# Redford Quarry, Scotland, June'08



## spacepunk (Jun 30, 2008)

Here is part 2 of the Trilogy.
This was an absolute nightmare of an explore.
I'm going to liken it to a boxing match.





Round 1.
Spacepunk comes out the corner fighting and wades into his opponent.




Only to be met by a stern defence.





Round 2.
Spacepunk scores an early victory as he spies a way thru the guard.




And it's looking good as he lets loose an uppercut.










Round 3.
Quarry starts to fight back and Spacepunk has a bit to do.





Round 4.
Spacepunk thinks he's got quarry cornered only to find he's peaked to early.




















Round 5.

It's looking bad for Spacepunk as there's nowhere to go and he's caught on the (barbed wire) ropes, Quarry delivers a hefty right hook and spacepunk takes a tumble.










Round 6.
Spacepunk makes a brave attempt to come back at quarry, but he's got nothing left.





Round 7.
Another good combo from Quarry and it's all over, Spacepunk is KO'd.






Seriously, this was a bit daft to go alone as there were some serious drops into deep water, and once I'd climbed to look at that house there was no way back but down the slatey incline, where I slipped at least twice. I got stung, skewered, pierced, cut and fell umpteen times.
Love'n'Peace.
SP.


----------



## BigLoada (Jun 30, 2008)

haha that was funny. Looks like a nice area that. Am intrigued by the rusty metal hatch though. Did it open and if so what was down there?


----------



## spacepunk (Jun 30, 2008)

It opened to reveal...smelly stagnant water.


----------



## crickleymal (Jun 30, 2008)

spacepunk said:


> Seriously, this was a bit daft to go alone as there were some serious drops into deep water, and once I'd climbed to look at that house there was no way back but down the slatey incline, where I slipped at least twice. .
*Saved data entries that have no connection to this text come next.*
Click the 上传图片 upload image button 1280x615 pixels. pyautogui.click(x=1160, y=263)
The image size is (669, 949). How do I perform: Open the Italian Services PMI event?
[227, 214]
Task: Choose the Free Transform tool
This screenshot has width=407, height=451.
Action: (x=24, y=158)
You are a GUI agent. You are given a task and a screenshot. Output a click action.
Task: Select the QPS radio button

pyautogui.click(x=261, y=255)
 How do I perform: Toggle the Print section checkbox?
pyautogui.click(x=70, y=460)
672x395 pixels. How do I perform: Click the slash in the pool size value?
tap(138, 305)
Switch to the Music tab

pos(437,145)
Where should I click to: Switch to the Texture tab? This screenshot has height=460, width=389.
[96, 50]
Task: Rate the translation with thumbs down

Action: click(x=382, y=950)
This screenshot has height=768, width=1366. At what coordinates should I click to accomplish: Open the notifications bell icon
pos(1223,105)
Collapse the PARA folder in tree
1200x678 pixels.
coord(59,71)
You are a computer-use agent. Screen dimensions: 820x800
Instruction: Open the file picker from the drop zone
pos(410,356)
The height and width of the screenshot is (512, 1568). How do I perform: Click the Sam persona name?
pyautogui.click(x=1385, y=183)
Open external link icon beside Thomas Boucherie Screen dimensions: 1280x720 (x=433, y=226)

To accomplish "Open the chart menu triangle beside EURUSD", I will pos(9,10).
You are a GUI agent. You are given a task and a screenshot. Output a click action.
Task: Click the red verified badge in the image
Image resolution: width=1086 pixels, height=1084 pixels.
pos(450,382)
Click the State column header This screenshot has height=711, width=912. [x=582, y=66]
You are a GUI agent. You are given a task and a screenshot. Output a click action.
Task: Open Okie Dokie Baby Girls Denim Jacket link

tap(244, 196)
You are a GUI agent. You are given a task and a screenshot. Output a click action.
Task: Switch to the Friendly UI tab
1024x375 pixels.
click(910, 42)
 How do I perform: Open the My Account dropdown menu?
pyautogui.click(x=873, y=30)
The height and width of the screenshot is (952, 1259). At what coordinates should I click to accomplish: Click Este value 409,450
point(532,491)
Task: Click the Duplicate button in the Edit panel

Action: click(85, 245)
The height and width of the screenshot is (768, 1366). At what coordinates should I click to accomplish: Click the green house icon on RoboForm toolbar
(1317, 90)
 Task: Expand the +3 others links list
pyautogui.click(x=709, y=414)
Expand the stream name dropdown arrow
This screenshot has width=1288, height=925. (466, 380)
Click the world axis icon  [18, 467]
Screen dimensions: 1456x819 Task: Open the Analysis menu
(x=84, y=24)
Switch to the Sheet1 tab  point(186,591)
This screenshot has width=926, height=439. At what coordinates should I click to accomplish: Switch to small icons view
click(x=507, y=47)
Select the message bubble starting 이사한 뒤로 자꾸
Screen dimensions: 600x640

I did something daft like that last year exploring around Penmaenmawr. BAsically I decided that the inclined plane up from the road looked too overgrown to tackle so I decided to climb the scree slope instead. One slip and I could have been catapulted over a 20 or 30 foot drop onto some rusty angle iron. And yes I was alone and sht scared at oneor two points. Photos here if anyone's interested 

http://s199.photobucket.com/albums/aa84/malwhite/penmaenmawr/


----------



## smileysal (Jun 30, 2008)

Like the setting of the quarry, love the text lol. What was underneath the concrete part with the wooden slats over the top of it? 

Good pics,

Cheers,

 Sal


----------



## spacepunk (Jun 30, 2008)

Hey Smiley, underneath was just a mossy damp floor, no concrete, the building was a huge dissappointment after all the effort to get there.


----------